The biggest shock came when I was on campus a few weeks after the standoff. Most of the campus had been cleaned up by then, but the area of the most fighting was still as-is, with piles of food and water bottles stacked, along with umbrellas and medical tape and other supplies. One of the banners there was folded up, so I wanted to know what was on it. Not the face I was expecting to see there. The quote is from an editorial McConnell wrote in the Wall Street Journal: “Sooner or later, the rest of the world will have to do what the protesters are doing – confront Beijing.”

There have even been posters and spray-painted slogans appearing in Latin on the CUHK campus, showing off their erudition.
This is not a completely uncritical praise of the western tradition. I dislike seeing them so I avoid photographing them, but Hong Kong is full of comparisons of Beijing and the Chinese Communist Party to the Nazis. Walls that have “Chinazi” written on them are a frequent sight. There are also a lot of spray-painted swastikas. I get the idea – they’re trying to compare Xi with Hitler, today’s Beijing with the Berlin of the 1930s and World War II. I still hate it. As far as I am concerned, I’d rather not see swastikas period. It’s worth noting that there are very few direct references to European communism – neither to the Bolsheviks, nor to Karl Marx himself. Or, if they are there, I miss them.

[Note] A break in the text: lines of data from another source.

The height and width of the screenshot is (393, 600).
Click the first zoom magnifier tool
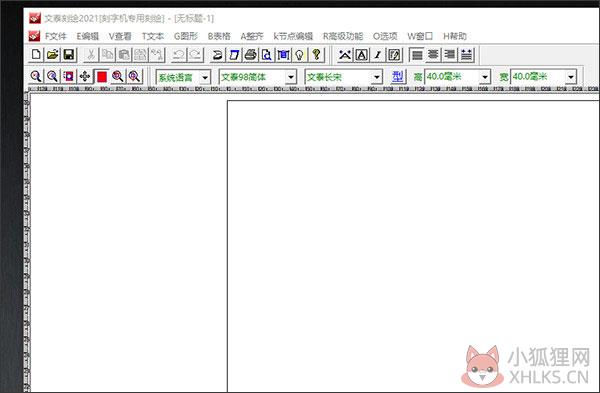pos(36,77)
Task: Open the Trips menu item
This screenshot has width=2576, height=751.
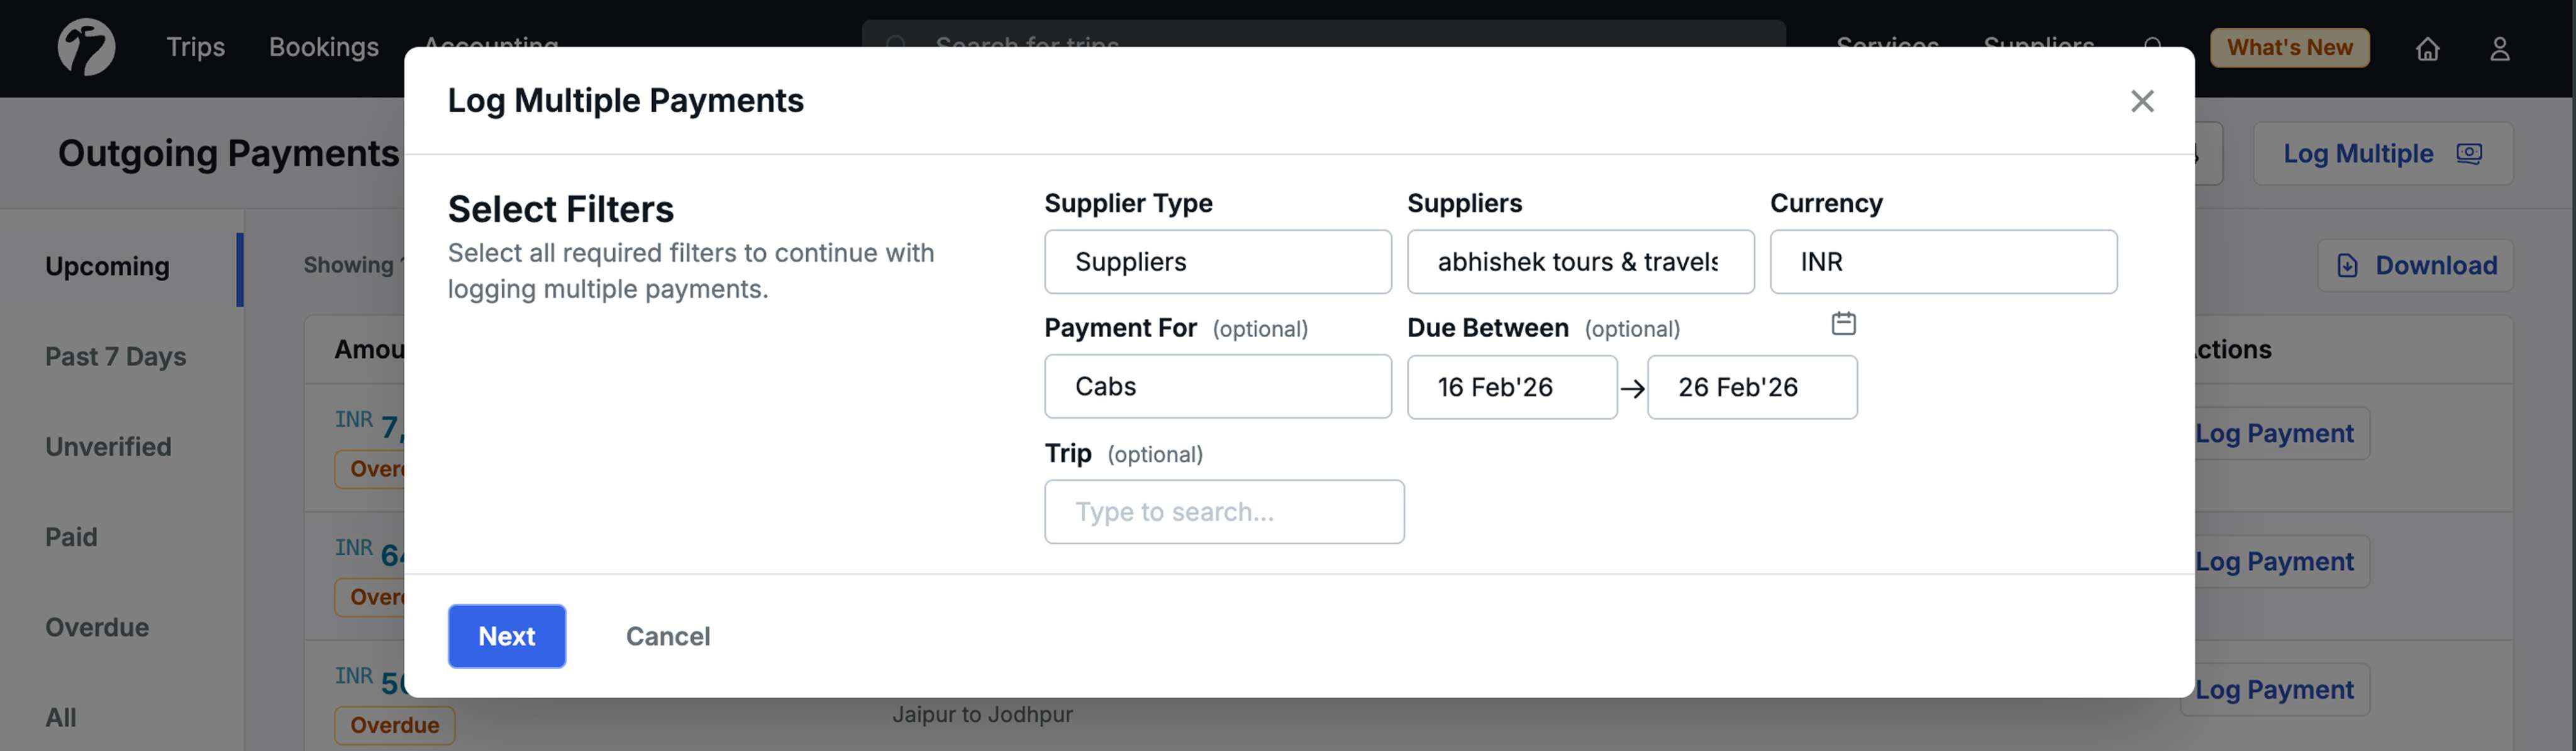Action: tap(195, 47)
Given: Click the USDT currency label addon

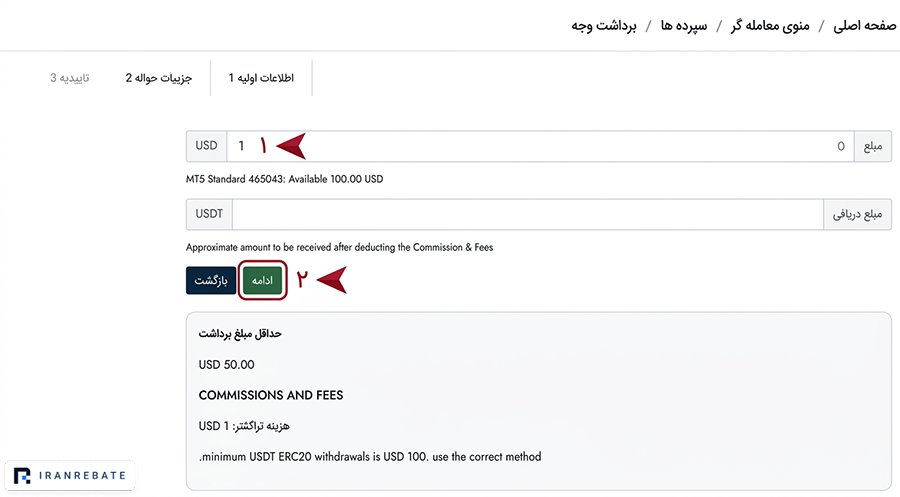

I’ll repeat what I wrote earlier: my view of the protests is skewed. There is a lot that I miss in the posters and the graffiti: references to events that I’ve never heard of; phrases I can’t read and don’t take the time to look up. There’s also an enormous amount of wordplay. Like any academic, I’m also hyper-aware of even the most distant reference to the events I study. Nor – in case I have not made this clear enough thus far – do I endorse everything the protesters do. But I recognize the overall outline of the events. The Hong Kong protesters are on the front lines of the global fight against authoritarianism. They are not on the only such front line, so I don’t know if what’s happening in Hong Kong right now qualifies as the Revolution of Our Times, as the protesters claim. Nor do I have any idea what the future has in store. But I do know that the protesters are making history. They know that, too.
Noah Shusterman is an historian of the eighteenth-century Atlantic World currently teaching at the Chinese University of Hong Kong. He is the author of Religion and the Politics of Time: Holidays in France from Louis XIV through Napoleon (2010) and The French Revolution: Faith, Desire and Politics (2014). His third book, a prehistory of the US Second Amendment, will be published in 2020. He tweets at @ncshusterman and can be reached via email at ncshust@arts.cuhk.edu.hk.
Title image: From a bus station in Ma On Shan, in Hong Kong’s New Territories.
This was a fascinating read. I especially appreciate all of the photos you included, which give a strong sense of the variety of ideals (and languages!) the protestors are using in order to inspire one another and get their message across.
I was slightly puzzled by a few of your statements, though, such as “There are calls for freedom and democracy that cite the US’s tradition, with little investigation into the role of slavery in the founding generation”. Well, why should the protestors investigate such things? They’re protestors, not scholars, and what they’re looking for in history is in accordance with their immediate needs at this time. They’re inspired by ideals such as democracy and freedom of speech, and citing the US as representative of that is all about convenient, shorthand inspiration to keep their spirits up. As a trained academic myself, I can understand the automatic impulse to see the historical complexities that lie beneath such ideals, but I also think that we need to accept that sometimes that’s not really what it’s all about. Protests are about action, not analysis, and for the many people in the world still living under oppressive regimes, “the western tradition” still offers an important precedent for progress in human rights, however imperfect that tradition may be.